反対に、黒のコートの下にはこの色は合わせられず、自分だったら黒のコートの下にはやっぱり黒のジャケットを合わせたいし、黒のトラウザーやカットソーには黒のジャケットを羽織りたいと思います。だから、そういったスタイルに合わせてもらえるように今回黒の別注もお願いし、2色の展開になりました。自分はUS NAVYの40年代くらいの古い海軍のデニムを履いていて、そういった太めのデニムに合わせるのが今の気分かなと感じますね」。

 

 

「もう一つ、そうやって同系色のスタイリングを提案する理由があって、これはスウェードという素材のデメリットに対するものでもあるんですが、スウェードはやはり摩擦で汚れがつきやすかったり毛がポロポロと出てきたりします。もちろんその経年こそが格好良さだし自然な表情だと思うので、僕がずっと着ているジャケットは、江戸屋のブラシでかなり強めにブラッシングをして、毛羽を楽しんだりもしています。少し生地自体が痩せてくる感じはありますが、こんなに滑らかに、そして柔らかくなるのがとにかく気持ちいいんです。その心地良さを、何より体感してもらいたいです。

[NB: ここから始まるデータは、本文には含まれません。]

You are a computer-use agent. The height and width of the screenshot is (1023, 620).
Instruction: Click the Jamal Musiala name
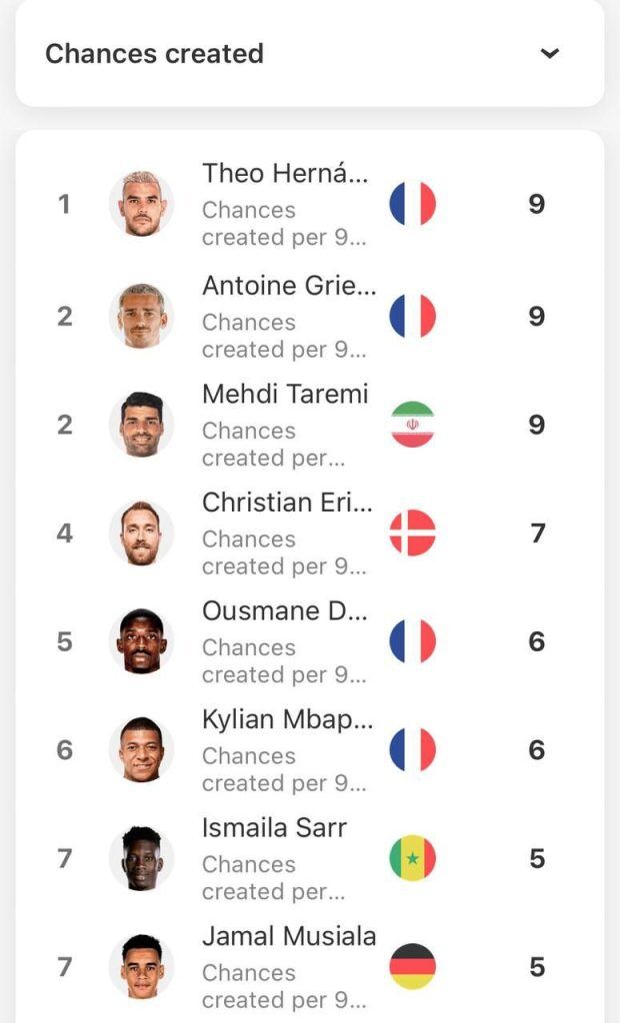click(289, 936)
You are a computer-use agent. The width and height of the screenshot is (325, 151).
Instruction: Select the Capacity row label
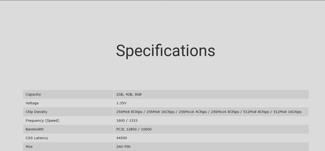coord(33,94)
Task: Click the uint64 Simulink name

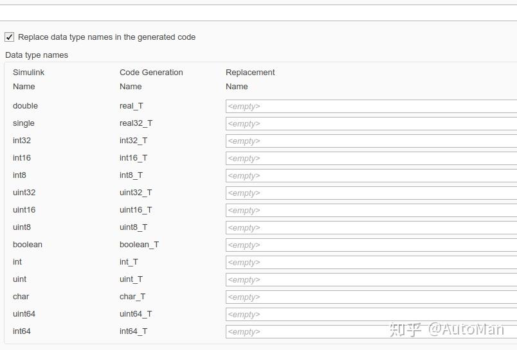Action: 24,314
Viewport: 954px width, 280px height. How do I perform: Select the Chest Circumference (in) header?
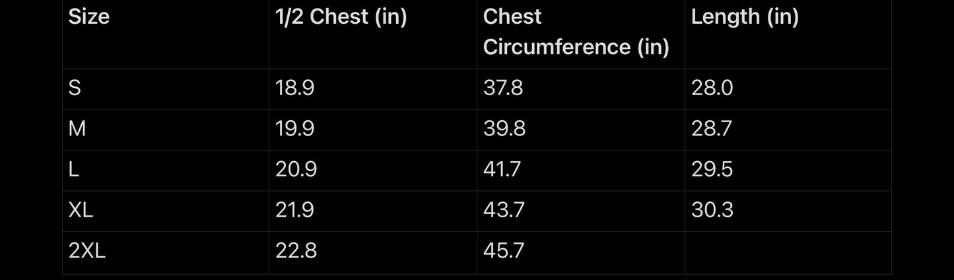coord(576,32)
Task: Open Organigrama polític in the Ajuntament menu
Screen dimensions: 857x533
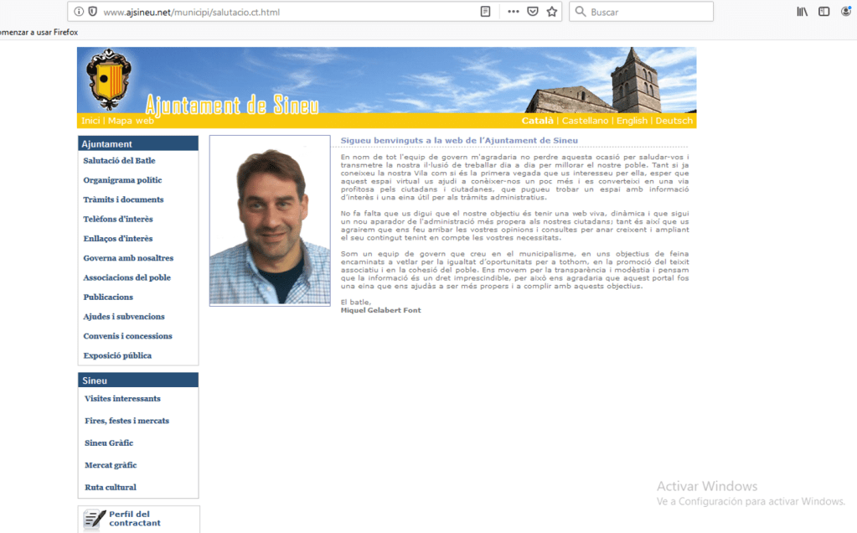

それは良さである反面、このジャケットの上から羽織ったコートの裏や、摩擦するバッグなどにはスウェードの毛が付きやすいというデメリットにもなります。なので、そういった点からも、同系色のインナー、アウターなどを合わせたスタイリングをすることで、そのデメリットをより目立たせないようにする、という意味でおすすめしています」。

 

 

「特徴的なディティールであるカンヌキも、一つひとつ職人が手で仕上げてくれています。これを見たときに、自分が選んだ方法は間違いではなかったと、自信を持つことが出来ました」。